━━━━━ DATA EXCERPTS ━━━━━
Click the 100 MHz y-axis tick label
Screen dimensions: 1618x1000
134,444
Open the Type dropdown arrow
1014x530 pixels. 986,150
━━━━━
*PROBLEM REQUIREMENTS*
Reproduce each of the records above word for word, with every line kept in its original order.

*EXPECTED ANSWER*
Click the 100 MHz y-axis tick label
Screen dimensions: 1618x1000
134,444
Open the Type dropdown arrow
1014x530 pixels. 986,150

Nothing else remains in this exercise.